Experience in other viral infections
In a retrospective study of 349 critically ill patients with MERS, azithromycin and other macrolide antibacterial drugs had no effect on 90-day mortality or improvement in MERS-CoV RNA clearance; patients who received macrolides were more likely to be admitted with community-acquired MERS.
A protocol for a trial in Ebola of antiviral drugs, which included azithromycin, was registered in 2015, but no results are available.
In a randomized, double-blind, placebo-controlled trial in 184 infants with bronchiolitis azithromycin did not improve major clinical outcomes, even when restricting the findings to those with proven respiratory syncytial virus infection.
Experience in COVID-19
Evidence from trials in COVID-19 is beginning to appear, but often in pre-print form or without detailed peer review. This means that caution is needed before accepting the findings from these uncontrolled or poorly controlled unmasked studies.
A French study examined the value of hydroxychloroquine in COVID-19 in 26 volunteer patients, six of whom dropped out; their outcomes were compared with those who declined to take part, or who were treated in other hospitals. Six experimental subjects were treated with azithromycin in addition to hydroxychloroquine, although the choice of subjects “depending on their clinical presentation” was not further explained. The outcome measures reported were viral titres by RT-PCR, and not those specified in the trial protocol. The six patients who received both hydroxychloroquine and azithromycin had negative viral tests on day 5.

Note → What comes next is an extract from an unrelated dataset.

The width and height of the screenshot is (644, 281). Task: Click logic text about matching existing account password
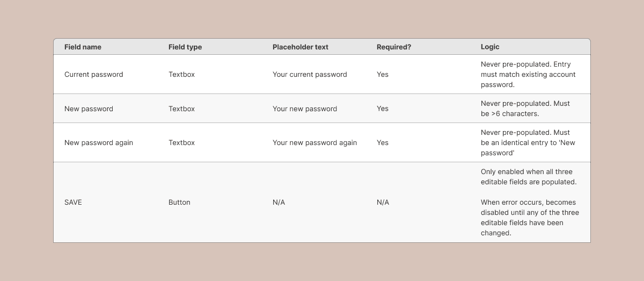click(528, 74)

After publication this trial was extensively criticized, and major discrepancies were noted. A comparison of the trial protocol with the published results also showed major discrepancies. Subsequently, the President of the International Society of Antimicrobial Chemotherapy (ISAC), which publishes the journal in which the results had been published within a day of receipt, the International Journal of Antimicrobial Agents, posted a statement noting that ISAC “shares the concerns regarding the above article [and] believes the article does not meet the Society’s expected standard, especially relating to the lack of better explanations of the inclusion criteria and the triage of patients to ensure patient safety.”

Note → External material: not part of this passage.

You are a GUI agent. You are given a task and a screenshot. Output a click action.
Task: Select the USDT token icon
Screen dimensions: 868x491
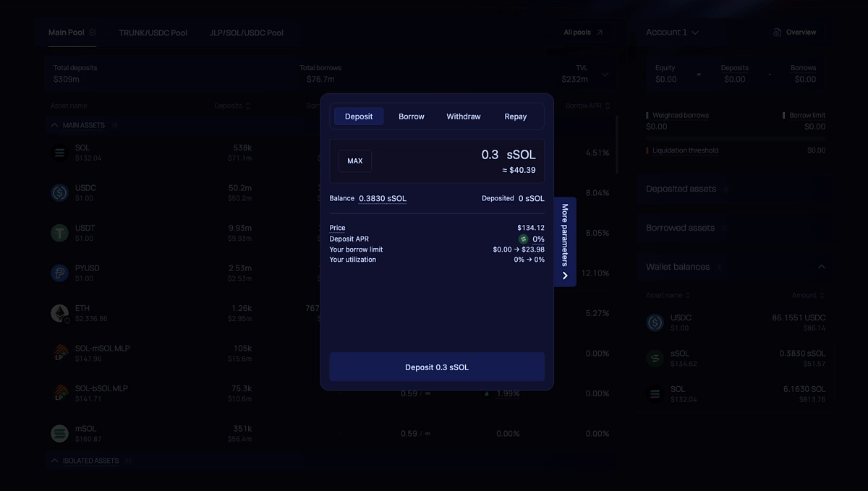(x=59, y=232)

The same research group subsequently published preliminary results in 80 patients and, more recently, in a draft manuscript describing the outcome in 1061 patients with COVID-19 treated for at least 3 days with hydroxychloroquine + azithromycin. In the larger study, 31 patients were in hospital for 10 days or more, another 10 were transferred to intensive care units, and 8 elderly patients died. There was no control group. The authors nevertheless claimed that the drug combination avoided disease progression and prevented viral persistence.
Another research group reported the results in 11 COVID-19 patients treated with hydroxychloroquine + azithromycin; quantitative PCR remained positive in 8 of the 10 patients in whom they were repeated after five or six days of treatment.
There have been no reports of the results of well-designed clinical trials of the use of azithromycin in COVID-19. It is more likely to reduce the risk of secondary bacterial infection than to have a direct antiviral effect, but other antibacterial agents are preferable for this purpose. It should not be used in combination with hydroxychloroquine. Until the results of adequately powered, double-masked, randomized controlled trials appear, if any, it should not be used to treat COVID-19 except as part of such trials.
Disclaimer: This article has not been peer-reviewed; it should not replace individual clinical judgement and the sources cited should be checked. The views expressed in this commentary represent the views of the authors and not necessarily those of the host institution, the NHS, the NIHR, or the Department of Health and Social Care. The views are not a substitute for professional medical advice.